Chest pain is the most common emergency department complaint in patients 50 years and older, and has a variety of potential causes. A commonly missed and difficult to diagnose cause of chest pain is coronary artery disease. “When patients arrive to the emergency department with chest pain, my goal as an emergency physician is to identify any life threatening conditions and treat the patient promptly. Currently it is a challenge to identify chest pain patients with significant coronary artery disease in a timely and cost-effective manner,” says Dr. Khare, who is also an Assistant Professor of Emergency Medicine at Northwestern University’s Feinberg School of Medicine.
The 64-slice CT scanner is a relatively new technology and has shown to be very effective in diagnosing coronary artery disease. “Some have advocated the use of the CT scanner in the emergency department for low-risk chest pain patients as an alternative to stress testing. The CT scanner has the potential to become a first-line screening instrument, but before that happens, we have to evaluate whether or not the cost is associated with better patient outcomes,” comments Dr. Khare.
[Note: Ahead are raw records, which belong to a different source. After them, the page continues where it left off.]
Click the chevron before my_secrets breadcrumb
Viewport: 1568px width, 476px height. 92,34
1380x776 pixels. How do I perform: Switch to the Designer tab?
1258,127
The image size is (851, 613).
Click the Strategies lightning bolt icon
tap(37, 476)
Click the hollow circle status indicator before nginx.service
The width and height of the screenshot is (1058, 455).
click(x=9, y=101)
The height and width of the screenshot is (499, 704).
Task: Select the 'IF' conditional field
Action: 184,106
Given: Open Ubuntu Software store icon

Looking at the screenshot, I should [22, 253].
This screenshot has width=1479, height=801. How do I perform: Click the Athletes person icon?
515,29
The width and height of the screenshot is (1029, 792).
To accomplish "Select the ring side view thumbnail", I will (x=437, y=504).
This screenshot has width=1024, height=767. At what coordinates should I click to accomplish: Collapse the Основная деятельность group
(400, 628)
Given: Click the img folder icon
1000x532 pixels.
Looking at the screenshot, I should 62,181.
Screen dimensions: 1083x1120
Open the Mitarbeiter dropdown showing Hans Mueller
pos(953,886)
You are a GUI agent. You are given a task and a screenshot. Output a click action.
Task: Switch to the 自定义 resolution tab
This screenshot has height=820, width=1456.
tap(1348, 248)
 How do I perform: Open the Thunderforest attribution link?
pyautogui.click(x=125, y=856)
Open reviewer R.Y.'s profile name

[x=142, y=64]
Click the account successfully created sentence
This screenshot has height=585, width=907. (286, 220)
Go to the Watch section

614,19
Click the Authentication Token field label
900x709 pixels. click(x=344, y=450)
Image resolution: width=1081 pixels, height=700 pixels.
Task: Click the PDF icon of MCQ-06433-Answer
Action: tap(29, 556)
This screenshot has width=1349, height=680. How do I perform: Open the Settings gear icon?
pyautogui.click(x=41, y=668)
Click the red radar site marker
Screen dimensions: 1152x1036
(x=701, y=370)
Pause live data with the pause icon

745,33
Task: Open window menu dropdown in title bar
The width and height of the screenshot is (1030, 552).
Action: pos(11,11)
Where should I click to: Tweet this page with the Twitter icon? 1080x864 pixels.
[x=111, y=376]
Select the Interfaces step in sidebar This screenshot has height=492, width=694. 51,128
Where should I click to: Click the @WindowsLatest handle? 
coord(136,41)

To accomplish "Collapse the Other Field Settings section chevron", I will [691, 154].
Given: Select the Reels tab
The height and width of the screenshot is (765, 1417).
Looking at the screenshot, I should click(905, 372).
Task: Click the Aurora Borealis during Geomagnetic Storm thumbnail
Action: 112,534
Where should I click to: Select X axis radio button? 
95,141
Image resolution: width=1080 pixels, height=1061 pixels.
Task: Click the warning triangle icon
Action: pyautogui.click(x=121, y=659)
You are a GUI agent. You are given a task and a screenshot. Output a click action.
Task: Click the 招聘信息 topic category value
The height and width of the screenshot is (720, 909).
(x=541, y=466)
Dr. Khare utilized a computer model with one standard patient, a 54-year old male, which is reflective of the average age and most prevalent gender of patients in the chest pain observation unit. The computer model looked at cost-effectiveness within three different risk categories; very low risk, low risk and moderate risk patients. It also evaluated the metric of quality-adjusted life years (QALYs), since failure to detect coronary artery disease can reduce life expectancy for patients.
For each group, the cost of using the CT scanner was lower than the cost of an observation unit stay and stress testing, and furthermore the QALYs, or life expectancies, were higher. This is largely due to the superior diagnostic test performance of the CT scanner, and the avoidance of the observation unit costs.
“There is relatively little data available with respect to the cost-effectiveness of this new technology, the 64-slice CT scanner, in low-risk chest pain patients in an emergency department setting. I’m hoping the results of this study help build the case for conducting a large randomized controlled trial in order to further the body of research,” notes Dr. Khare.
“There is good evidence that the use of this technology will be the standard of care in the future, and we must determine if the benefit will outweigh the cost. This study shows that it does, and more importantly, that it may even be cost-saving in certain situations,” comments Dr. Khare. He adds, “Ultimately, this new technology may be the best care for the patient by quickly telling the patient and the physician if the chest pain is due to a blocked coronary artery.”